Exercise goal =>
Using the text on government-sponsored enterprises, answer the following:
(a) In what year did Congress create the first GSE, and what was it?
(b) Which GSE did Congress charter in 1972 to target education?
(c) What must Federal Reserve Banks hold in value equal to the Federal Reserve notes they put into circulation?

Provided text =>
__________
= Government-sponsored enterprise =

Type of financial services corporation created by the United States Congress

A government-sponsored enterprise (GSE) is a type of financial services corporation created by the United States Congress. Their intended function is to enhance the flow of credit to targeted sectors of the economy, to make those segments of the capital market more efficient and transparent, and to reduce the risk to investors and other suppliers of capital. The desired effect of the GSEs is to enhance the availability and reduce the cost of credit to the targeted borrowing sectors primarily by reducing the risk of capital losses to investors: agriculture, home finance and education. Well known GSEs are the Federal National Mortgage Association, known as Fannie Mae, and the Federal Home Loan Mortgage Corporation, or Freddie Mac.

Congress created the first GSE in 1916 with the creation of the Farm Credit System. It initiated GSEs in the home finance segment of the economy with the creation of the Federal Home Loan Banks in 1932; and it targeted education when it chartered Sallie Mae in 1972 (although Congress allowed Sallie Mae to relinquish its government sponsorship and become a fully private institution via legislation in 1995). The residential mortgage borrowing segment is by far the largest of the borrowing segments in which the GSEs operate. GSEs hold or pool approximately $5 trillion worth of mortgages.

==Backing of US currency==
The U.S. Congress has specified that Federal Reserve Banks must hold collateral equal in value to the Federal Reserve notes that the Federal Reserve Bank puts into circulation. This collateral is chiefly held in the form of U.S. Treasury, federal agency, and government-sponsored enterprise securities.
__________
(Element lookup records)
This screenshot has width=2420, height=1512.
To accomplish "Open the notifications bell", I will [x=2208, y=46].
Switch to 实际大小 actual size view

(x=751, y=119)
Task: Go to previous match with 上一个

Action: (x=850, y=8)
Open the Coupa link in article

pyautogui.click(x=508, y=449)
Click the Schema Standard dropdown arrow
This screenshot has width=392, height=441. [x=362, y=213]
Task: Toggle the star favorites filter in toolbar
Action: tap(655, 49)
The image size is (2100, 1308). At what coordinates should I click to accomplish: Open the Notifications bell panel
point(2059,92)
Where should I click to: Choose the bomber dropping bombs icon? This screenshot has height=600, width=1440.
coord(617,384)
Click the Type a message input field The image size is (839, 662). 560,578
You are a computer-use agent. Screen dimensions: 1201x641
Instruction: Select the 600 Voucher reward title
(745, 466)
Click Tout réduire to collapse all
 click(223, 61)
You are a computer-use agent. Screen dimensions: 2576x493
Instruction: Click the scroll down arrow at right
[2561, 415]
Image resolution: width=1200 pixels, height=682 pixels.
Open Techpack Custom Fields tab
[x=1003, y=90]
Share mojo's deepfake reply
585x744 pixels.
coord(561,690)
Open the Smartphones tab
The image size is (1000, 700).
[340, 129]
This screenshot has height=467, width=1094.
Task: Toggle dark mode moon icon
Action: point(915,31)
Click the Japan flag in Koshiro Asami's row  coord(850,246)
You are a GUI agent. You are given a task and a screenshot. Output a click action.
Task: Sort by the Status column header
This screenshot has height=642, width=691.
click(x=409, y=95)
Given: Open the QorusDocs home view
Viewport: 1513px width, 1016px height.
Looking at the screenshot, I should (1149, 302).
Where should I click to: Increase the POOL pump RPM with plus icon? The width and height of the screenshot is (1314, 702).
__________
The response =>
(a) 1916, the Farm Credit System.
(b) Sallie Mae.
(c) Collateral, chiefly U.S. Treasury, federal agency, and government-sponsored enterprise securities.